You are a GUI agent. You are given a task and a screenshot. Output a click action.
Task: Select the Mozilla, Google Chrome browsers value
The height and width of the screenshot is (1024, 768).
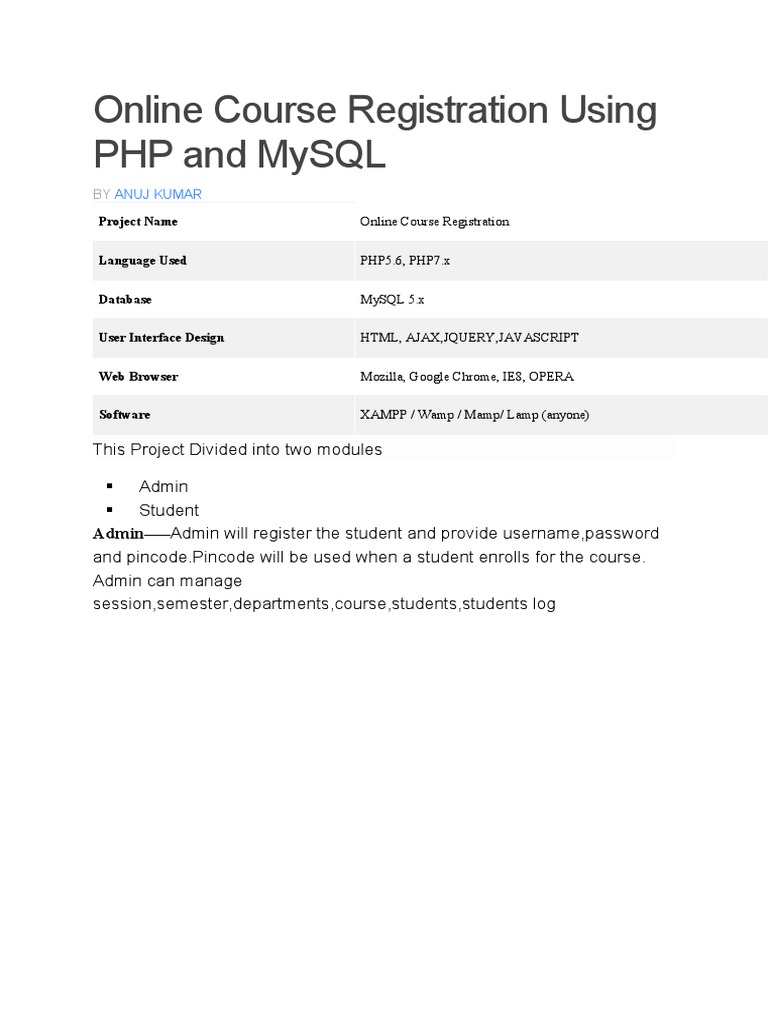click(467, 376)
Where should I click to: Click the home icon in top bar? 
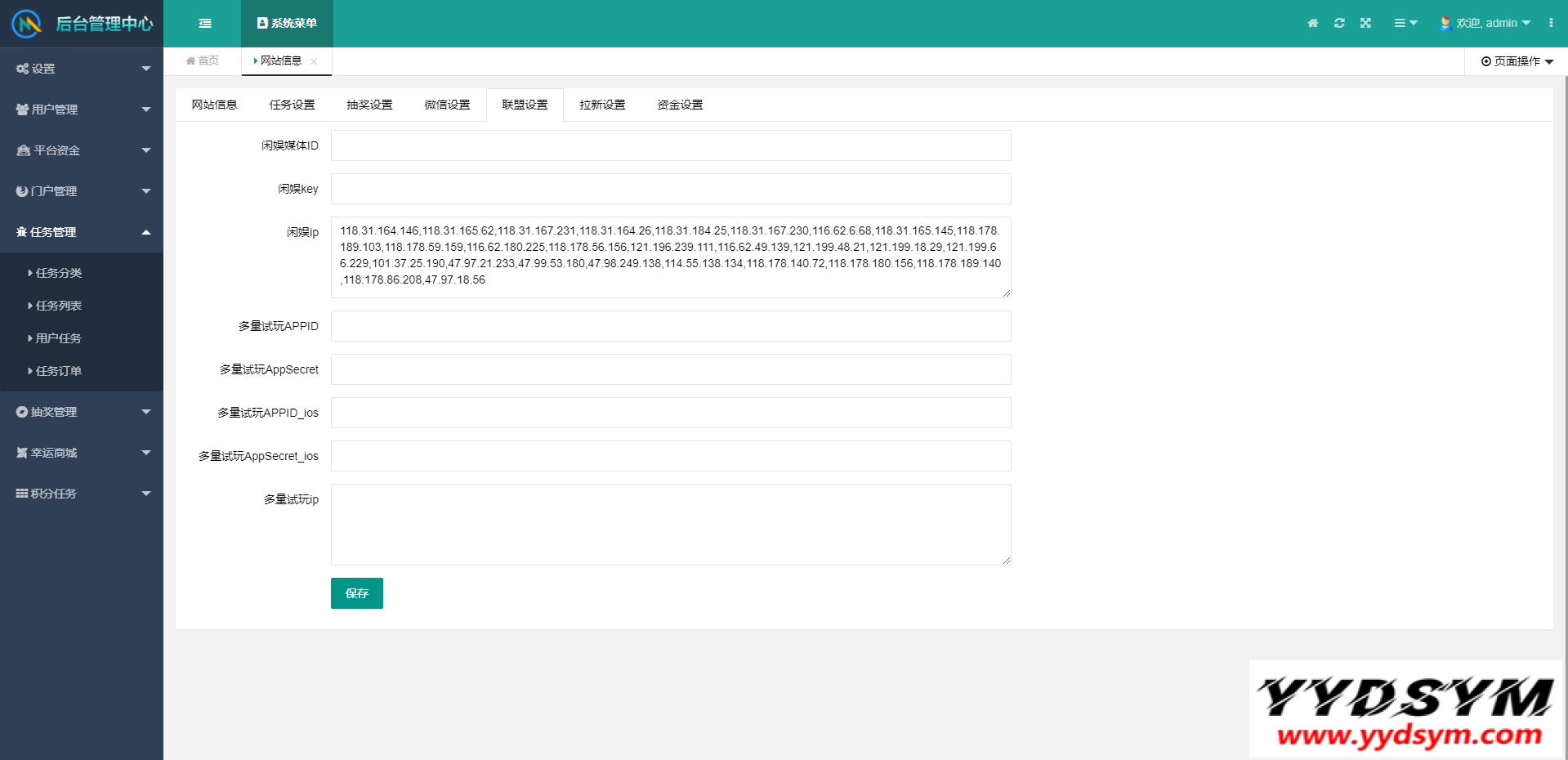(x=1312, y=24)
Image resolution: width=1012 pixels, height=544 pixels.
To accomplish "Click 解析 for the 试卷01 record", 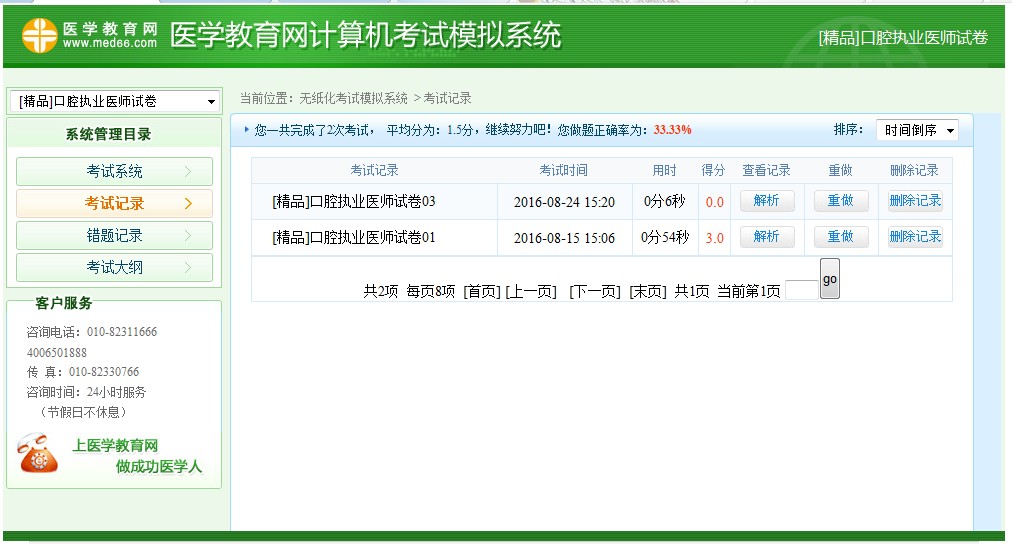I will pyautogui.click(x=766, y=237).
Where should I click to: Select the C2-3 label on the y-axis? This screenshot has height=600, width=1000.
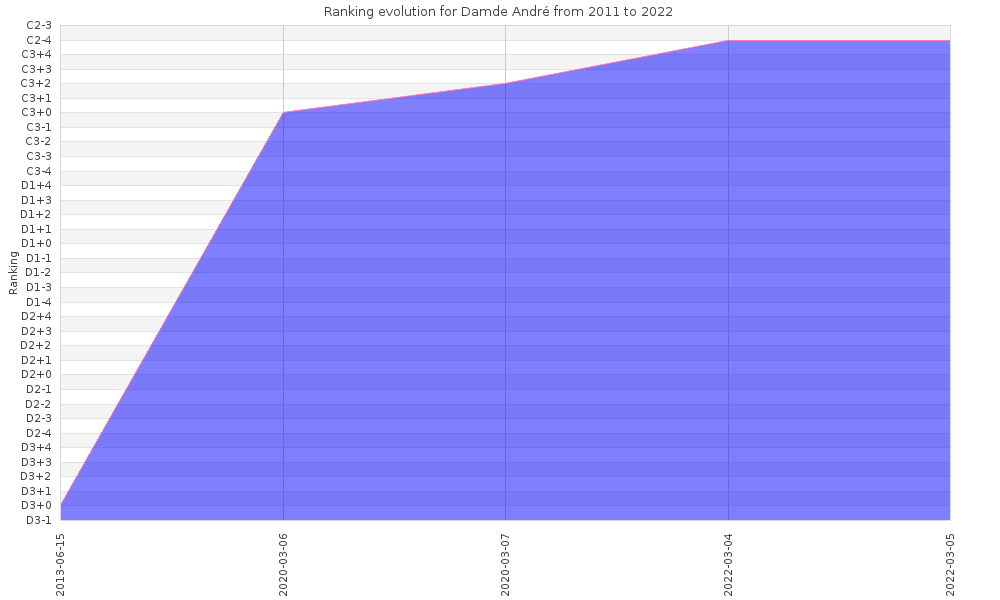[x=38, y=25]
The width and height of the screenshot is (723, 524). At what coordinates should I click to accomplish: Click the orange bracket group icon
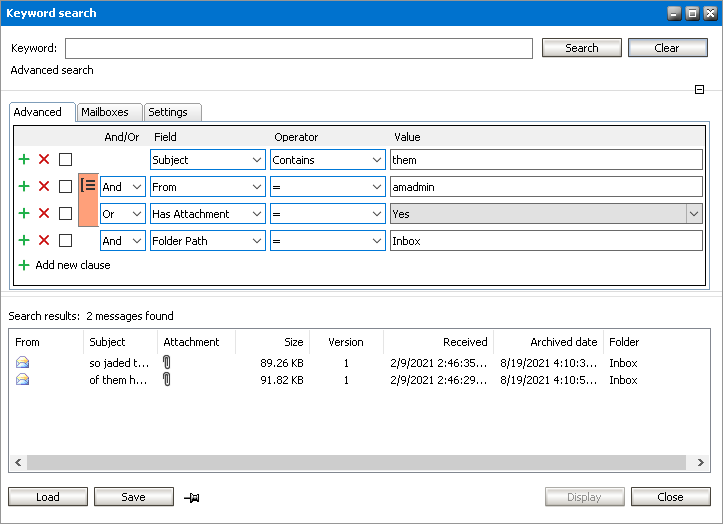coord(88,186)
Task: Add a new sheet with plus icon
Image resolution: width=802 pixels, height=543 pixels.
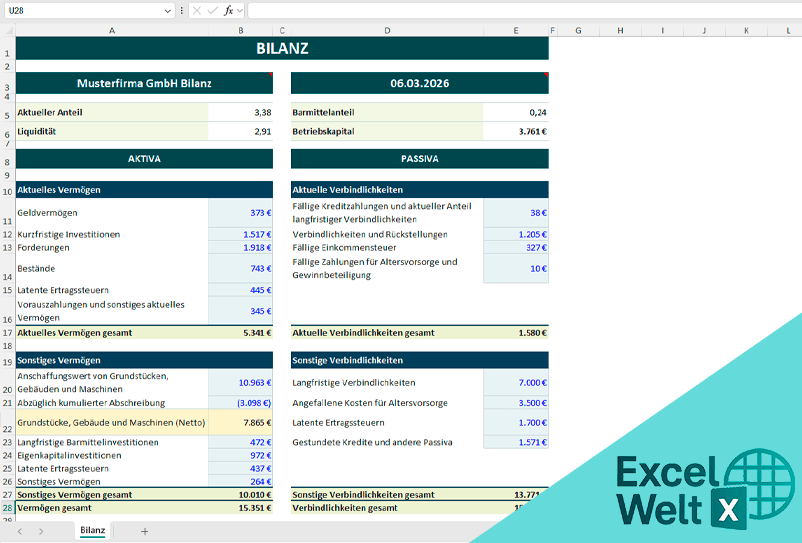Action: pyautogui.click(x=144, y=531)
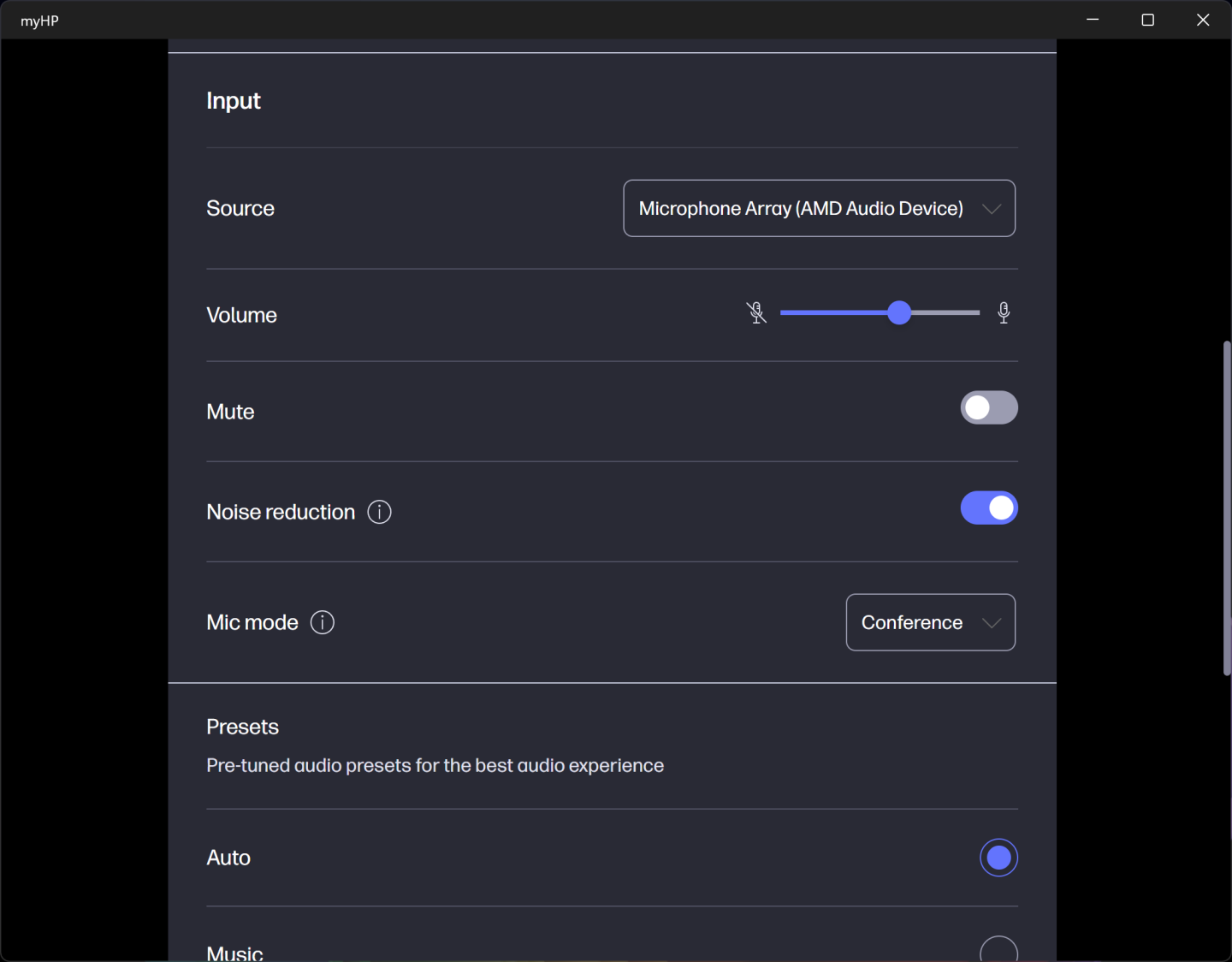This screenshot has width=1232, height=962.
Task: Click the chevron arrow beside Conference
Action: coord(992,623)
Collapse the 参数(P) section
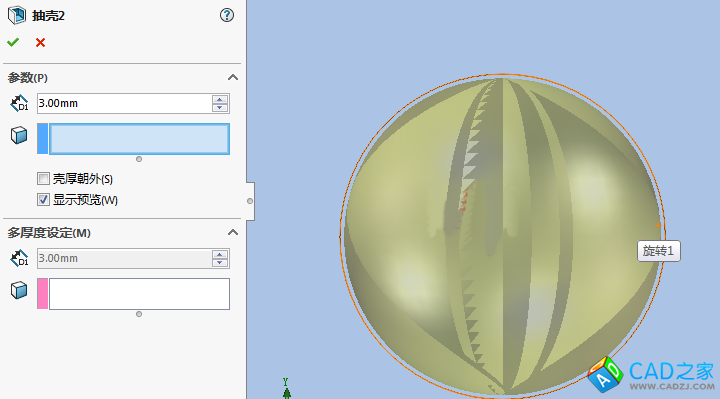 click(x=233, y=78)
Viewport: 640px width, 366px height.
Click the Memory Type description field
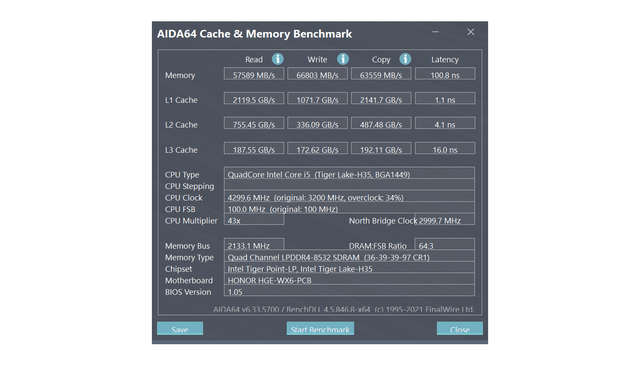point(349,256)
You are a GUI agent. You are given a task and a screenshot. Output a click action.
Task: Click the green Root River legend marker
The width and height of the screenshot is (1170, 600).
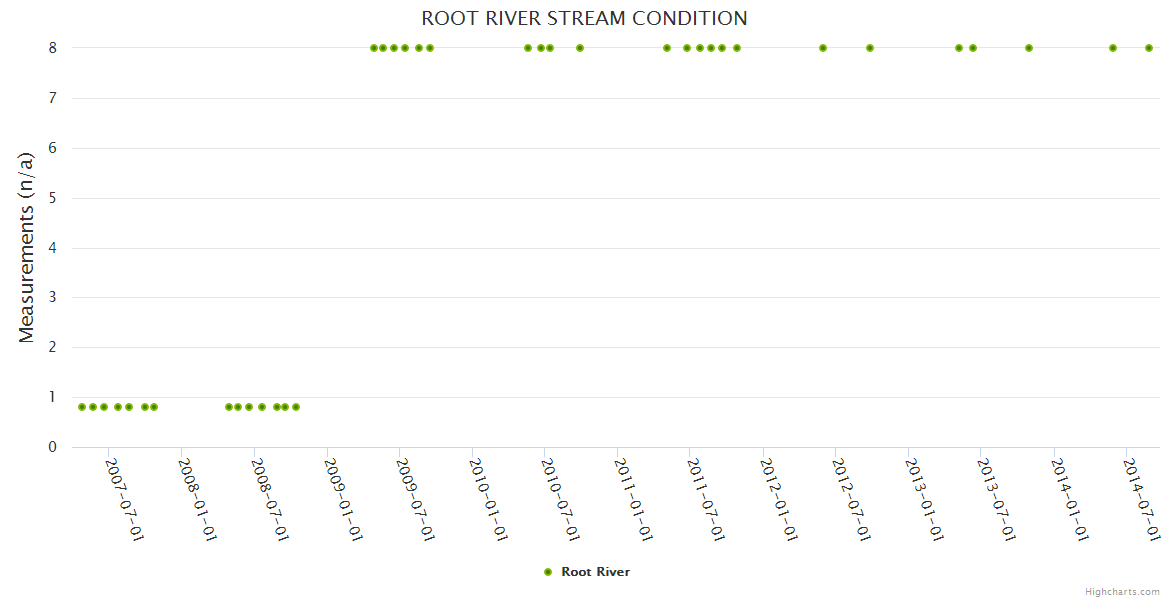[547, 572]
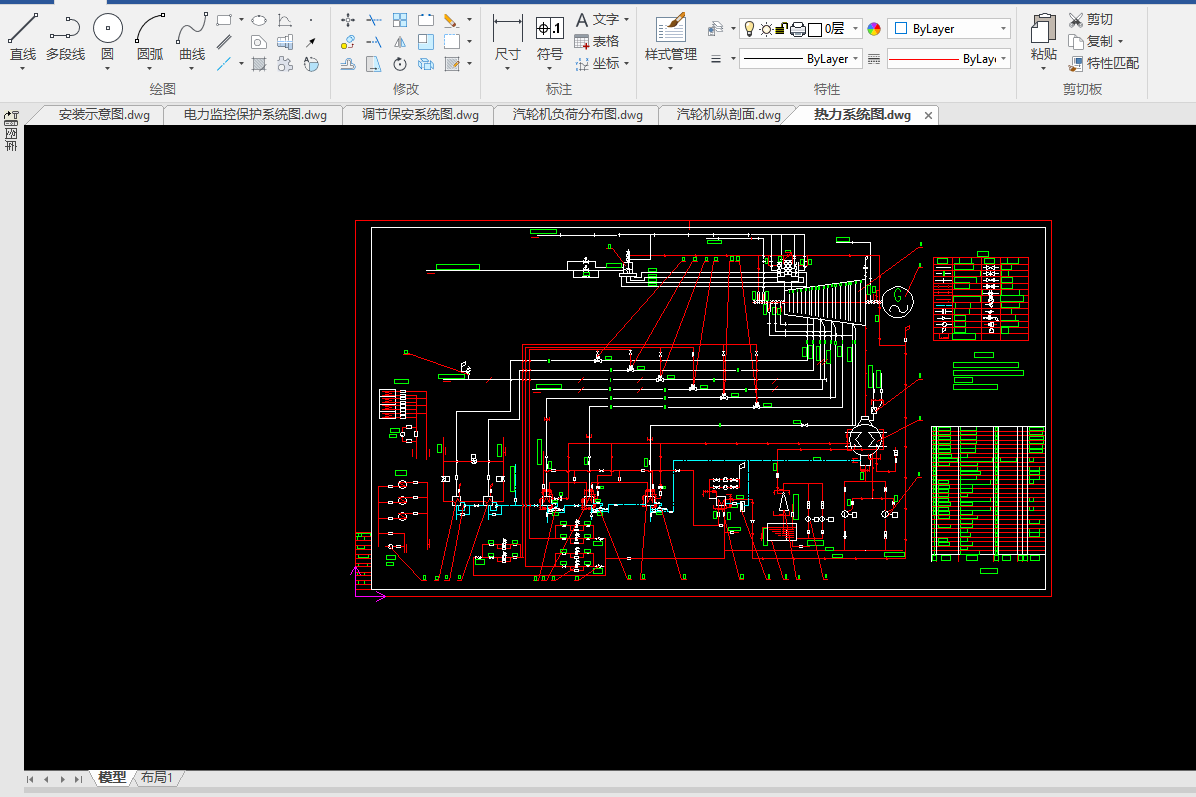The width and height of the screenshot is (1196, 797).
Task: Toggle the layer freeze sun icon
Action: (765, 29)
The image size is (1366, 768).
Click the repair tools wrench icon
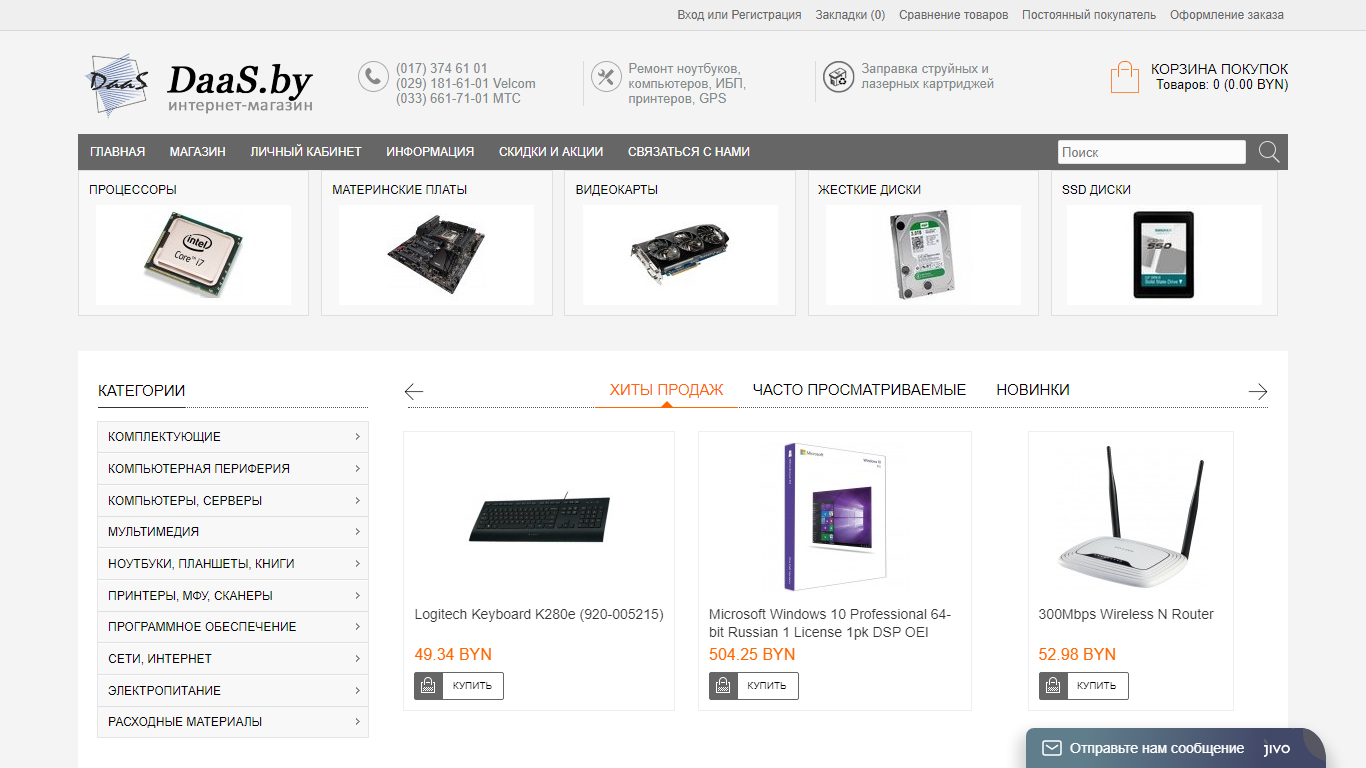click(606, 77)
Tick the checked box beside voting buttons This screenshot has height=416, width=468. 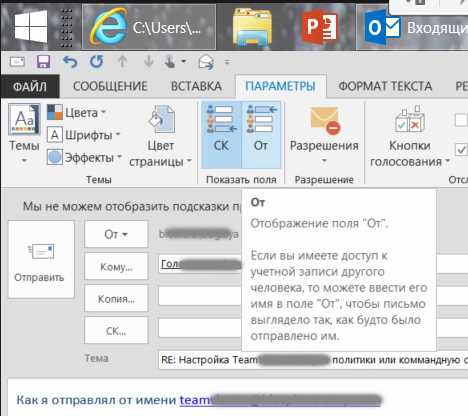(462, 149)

REQUIREMENT =>
Going by the data above, the answer is exactly the lines from the one holding "The width and height of the screenshot is (723, 524)." to the one holding "Task: Add a new sheet with plus icon", both kept, with the pictures left out.

OUTPUT FOR THIS EXERCISE =>
The width and height of the screenshot is (723, 524). At what coordinates should I click to accomplish: Click the orange bracket group icon
coord(88,186)
Task: Add a new sheet with plus icon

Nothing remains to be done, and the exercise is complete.